| What to do |
Whenever a line in the material below includes "pixels", copy that line.

| Material for the task |
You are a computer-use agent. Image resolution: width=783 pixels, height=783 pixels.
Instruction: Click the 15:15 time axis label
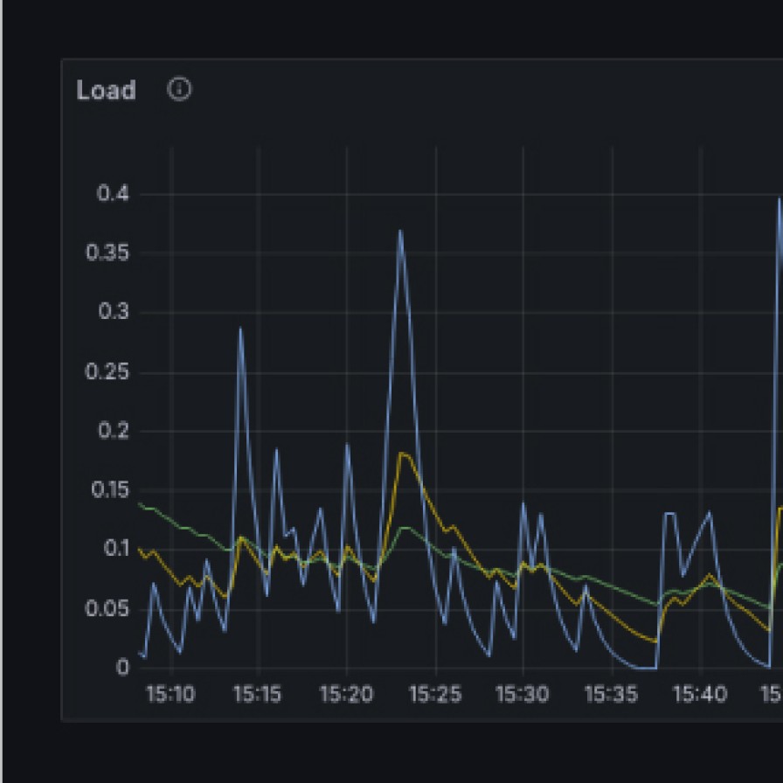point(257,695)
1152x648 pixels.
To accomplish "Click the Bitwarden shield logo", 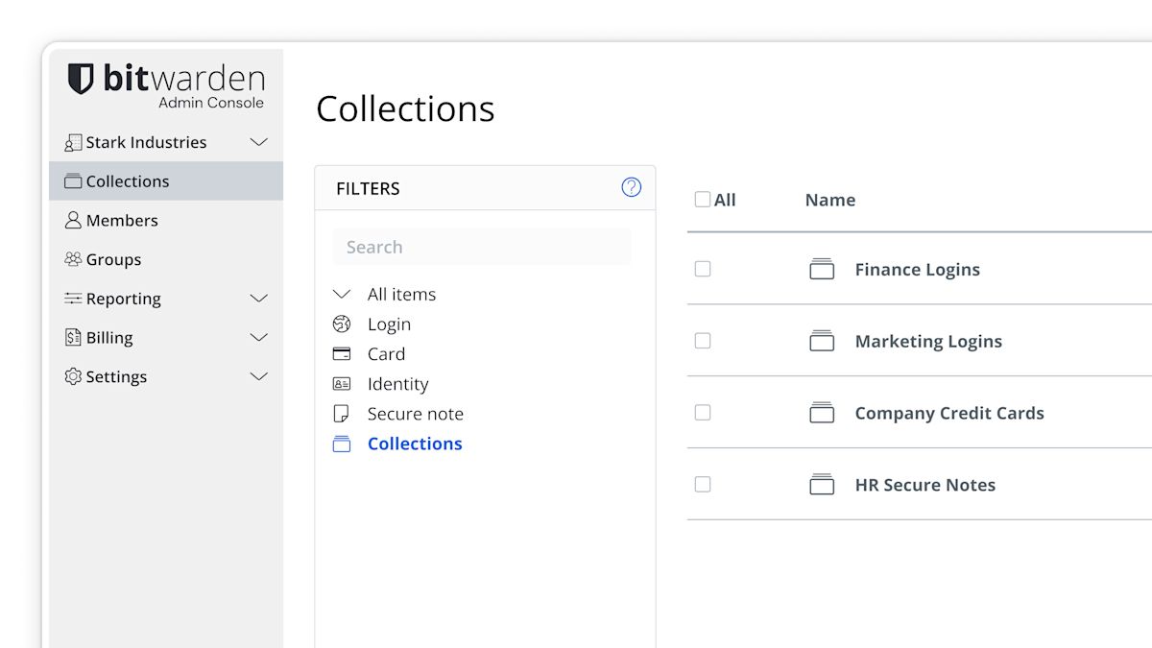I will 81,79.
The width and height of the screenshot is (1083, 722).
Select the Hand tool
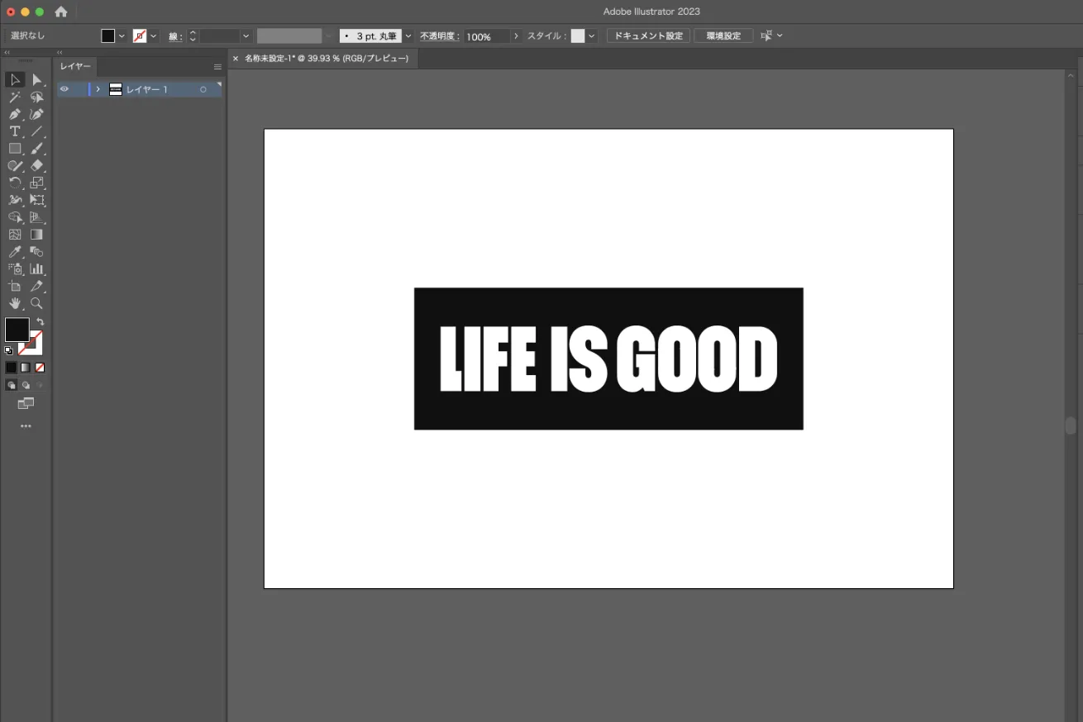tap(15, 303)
==
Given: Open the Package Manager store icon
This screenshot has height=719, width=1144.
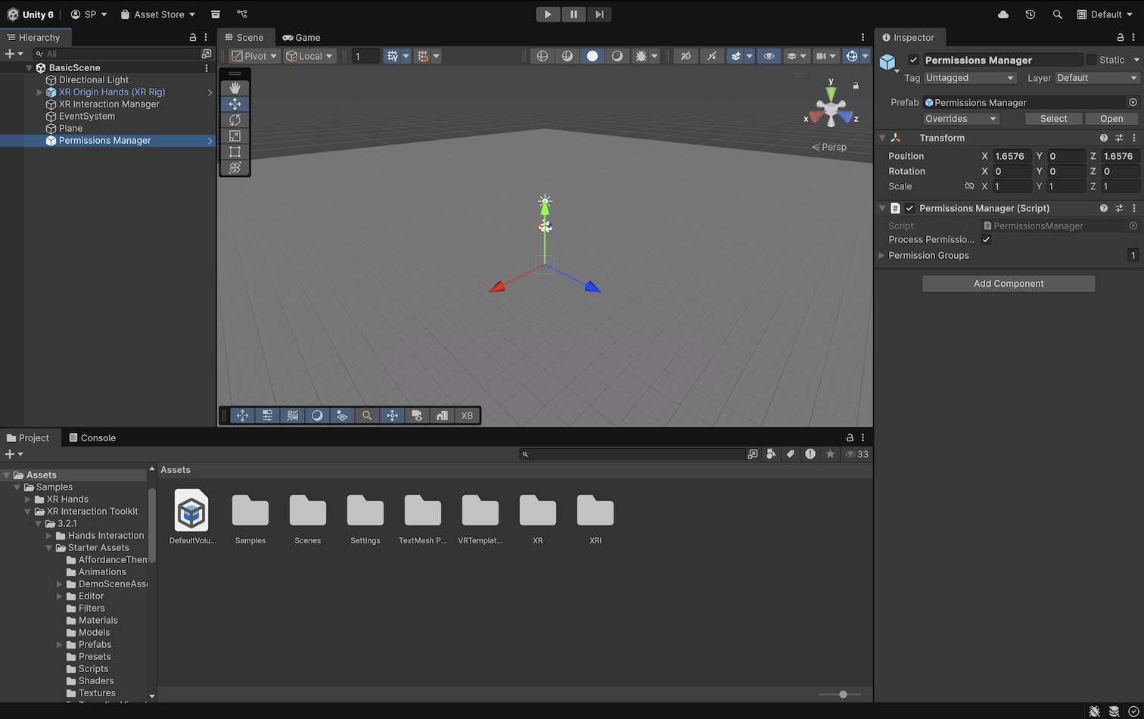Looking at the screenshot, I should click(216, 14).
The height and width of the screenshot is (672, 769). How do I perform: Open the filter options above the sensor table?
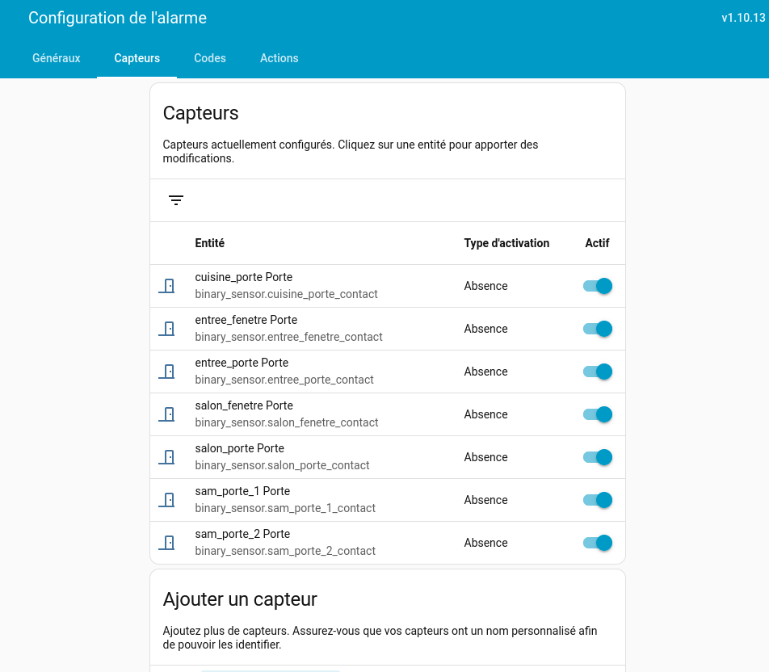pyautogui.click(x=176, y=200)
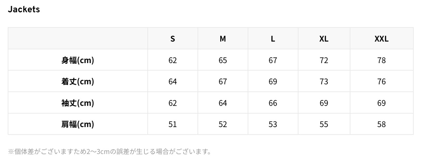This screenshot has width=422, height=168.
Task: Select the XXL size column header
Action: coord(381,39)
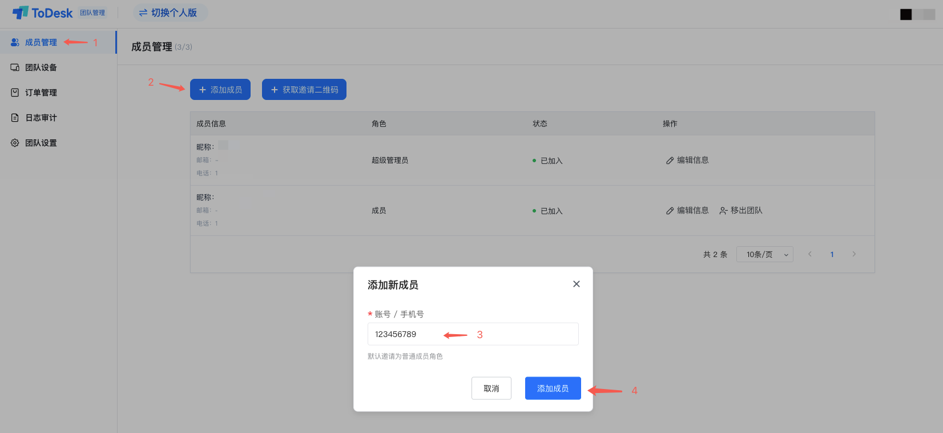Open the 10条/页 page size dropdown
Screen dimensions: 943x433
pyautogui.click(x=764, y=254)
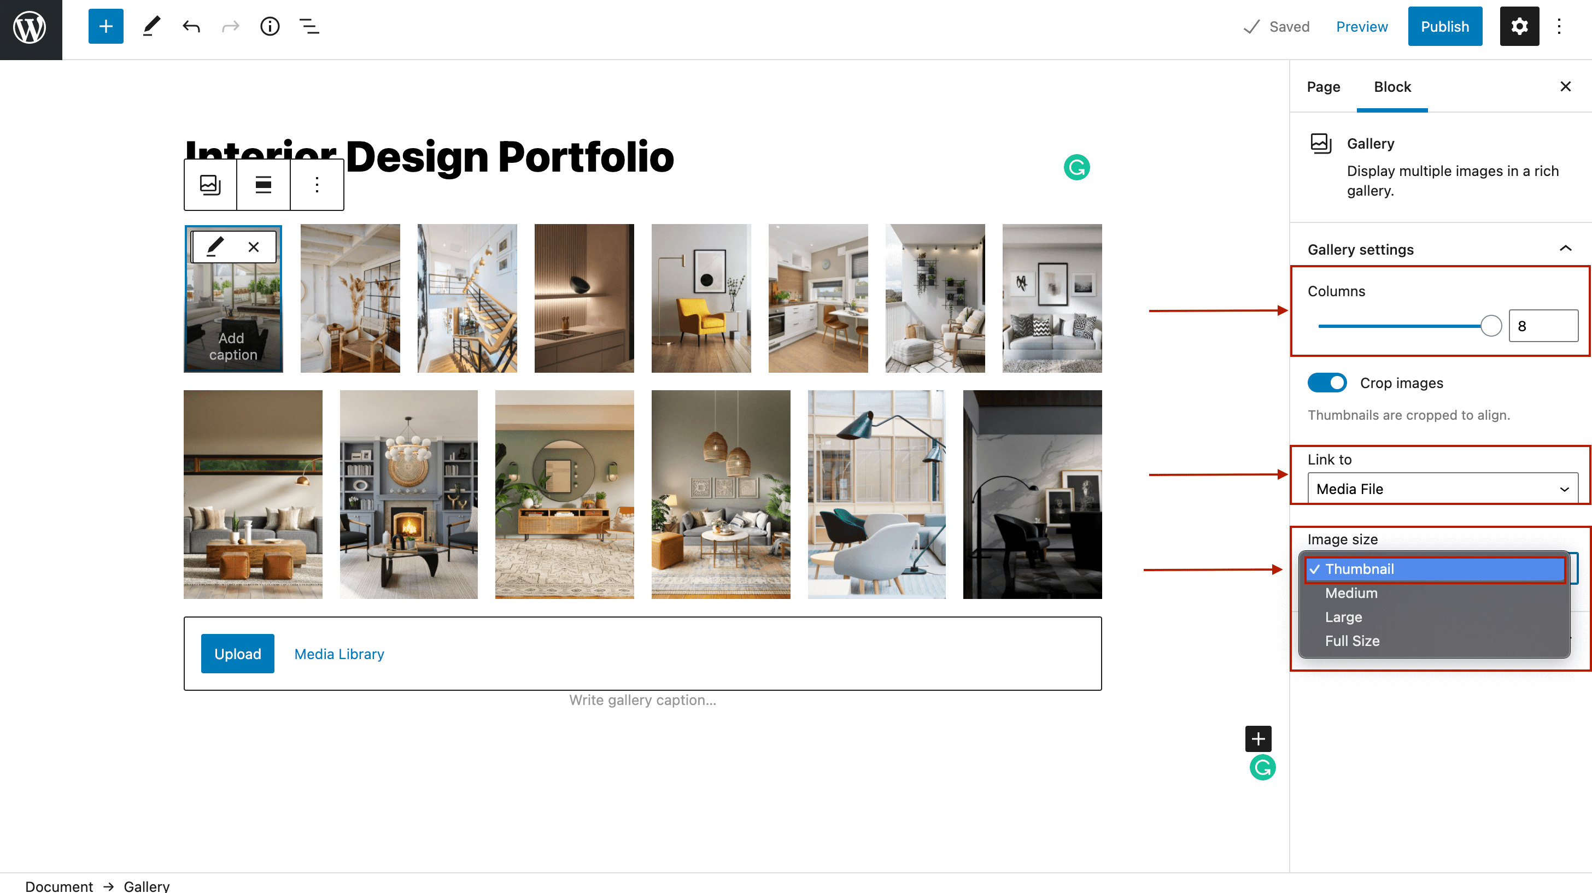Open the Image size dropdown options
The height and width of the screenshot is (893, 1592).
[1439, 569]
...
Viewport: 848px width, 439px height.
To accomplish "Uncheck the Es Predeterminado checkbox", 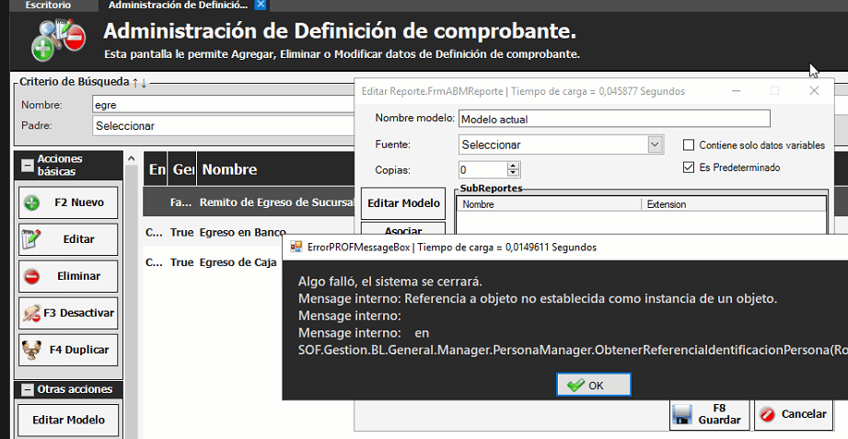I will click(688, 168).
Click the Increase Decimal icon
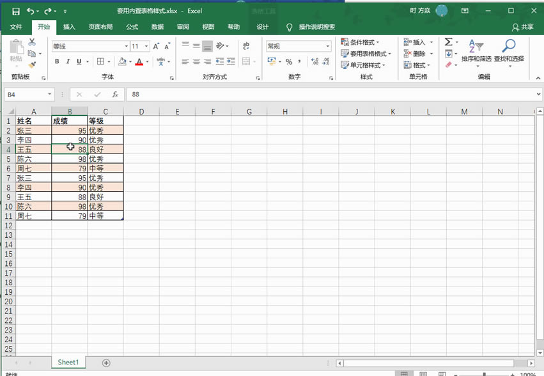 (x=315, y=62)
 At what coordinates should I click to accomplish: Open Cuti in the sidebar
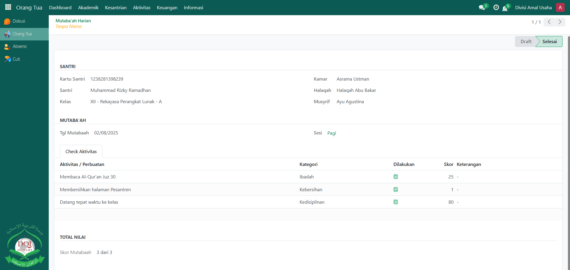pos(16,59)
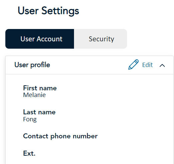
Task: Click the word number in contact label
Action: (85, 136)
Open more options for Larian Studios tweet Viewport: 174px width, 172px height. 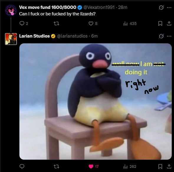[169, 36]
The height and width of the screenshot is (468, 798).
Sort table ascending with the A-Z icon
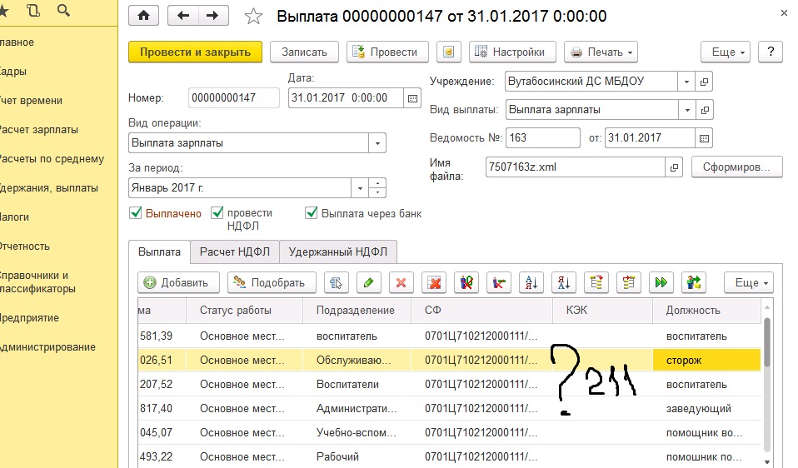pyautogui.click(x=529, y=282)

| The completed task |
You are a computer-use agent. Image resolution: width=783 pixels, height=783 pixels.
1152x648 pixels.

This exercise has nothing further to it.